Load on a PC and start talking

Today, Asterisk deployments range from bicycle-powered embedded systems for wireless phone calls in Africa to enterprise call centre and VoIP service providers.

Locally, Asterisk users include prepaid calling provider AlphaNET, the US American Express help desk (served out of Brisbane), retailer Adairs, the University of Queensland, marketing company Clear Blue Day, and "a large Australian airline" that uses Asterisk for IVR to allow people to check the status of flights.

"The commercial impact is easy to show with high ROI, convergence of infrastructure, and an open door for unlimited innovation," Spencer said. "A lot of these things at the edge seem silly today, like paying for parking with your phone, but the future of VoIP will depend on features, not just voicemail and conferencing."

When asked how many people from outside Digium are contributing to the open source Asterisk, Spencer said the scale ranges from active participants to direct competitors that don't give anything back.
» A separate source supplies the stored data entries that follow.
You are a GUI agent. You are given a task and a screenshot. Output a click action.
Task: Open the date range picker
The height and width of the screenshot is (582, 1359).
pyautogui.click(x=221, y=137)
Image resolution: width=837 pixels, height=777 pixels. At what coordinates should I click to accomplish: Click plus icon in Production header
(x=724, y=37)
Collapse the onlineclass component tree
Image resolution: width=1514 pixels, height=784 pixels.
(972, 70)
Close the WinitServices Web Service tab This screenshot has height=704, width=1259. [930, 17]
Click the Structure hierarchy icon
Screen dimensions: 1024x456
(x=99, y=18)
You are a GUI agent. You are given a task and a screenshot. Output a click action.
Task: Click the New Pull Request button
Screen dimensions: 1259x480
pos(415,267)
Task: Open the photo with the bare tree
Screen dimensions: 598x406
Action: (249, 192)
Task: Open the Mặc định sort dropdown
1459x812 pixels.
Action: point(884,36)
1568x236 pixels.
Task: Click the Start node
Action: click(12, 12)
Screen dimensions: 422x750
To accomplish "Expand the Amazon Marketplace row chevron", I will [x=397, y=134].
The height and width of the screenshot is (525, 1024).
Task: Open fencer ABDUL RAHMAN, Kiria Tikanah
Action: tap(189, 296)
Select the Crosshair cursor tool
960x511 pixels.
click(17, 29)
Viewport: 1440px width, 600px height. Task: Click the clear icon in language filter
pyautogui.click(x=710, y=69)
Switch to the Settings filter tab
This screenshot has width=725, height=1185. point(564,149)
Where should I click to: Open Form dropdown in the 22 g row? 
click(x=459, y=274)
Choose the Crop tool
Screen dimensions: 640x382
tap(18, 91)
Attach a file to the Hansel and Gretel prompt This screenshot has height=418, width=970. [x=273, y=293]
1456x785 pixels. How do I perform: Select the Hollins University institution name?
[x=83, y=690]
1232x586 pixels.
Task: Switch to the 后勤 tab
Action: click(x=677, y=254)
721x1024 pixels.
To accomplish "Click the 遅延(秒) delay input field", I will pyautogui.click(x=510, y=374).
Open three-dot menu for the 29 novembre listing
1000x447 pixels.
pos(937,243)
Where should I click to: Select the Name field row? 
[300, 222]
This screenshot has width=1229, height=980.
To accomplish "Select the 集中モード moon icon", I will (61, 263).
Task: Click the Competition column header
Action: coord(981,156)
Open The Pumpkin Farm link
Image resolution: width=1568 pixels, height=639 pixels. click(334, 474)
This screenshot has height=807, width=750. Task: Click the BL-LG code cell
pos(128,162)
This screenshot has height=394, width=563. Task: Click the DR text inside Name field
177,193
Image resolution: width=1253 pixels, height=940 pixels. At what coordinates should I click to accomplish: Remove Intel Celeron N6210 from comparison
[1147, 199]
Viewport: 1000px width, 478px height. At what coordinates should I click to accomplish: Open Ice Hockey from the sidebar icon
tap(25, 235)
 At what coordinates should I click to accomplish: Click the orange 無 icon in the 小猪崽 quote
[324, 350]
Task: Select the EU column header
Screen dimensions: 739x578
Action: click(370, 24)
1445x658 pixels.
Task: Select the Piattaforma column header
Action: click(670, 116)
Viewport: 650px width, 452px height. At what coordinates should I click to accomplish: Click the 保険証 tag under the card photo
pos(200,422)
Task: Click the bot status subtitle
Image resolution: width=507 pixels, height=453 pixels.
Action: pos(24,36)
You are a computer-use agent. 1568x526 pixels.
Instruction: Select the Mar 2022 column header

"Some resellers have staff who are active in contributing to Asterisk [and] in the middle you have a set of people who are contributing because of their own need, not because they are excited about telephones," he said. "There are a number of vendors that take Asterisk and produce products around it and contribute in a variety of ways, not just source code. A lot of people just take it as well and don't give anything back but also compete with us."

Spencer said open source projects need to convince customers to "work with you" and since there is a range of contribution levels from different people "you just have to accept it for what it is".

"Others like MySQL and Sugar[CRM] rarely receive substantive outside feature contributions [and] they use open source as a marketing tool," he said, adding Digium is working on a program to sponsor more core Asterisk developers."

CEO of local telecommunications analyst firm Market Clarity Shara Evans said Asterisk has proven to be popular with local ITSPs, with some 40 already using it to carry customer calls.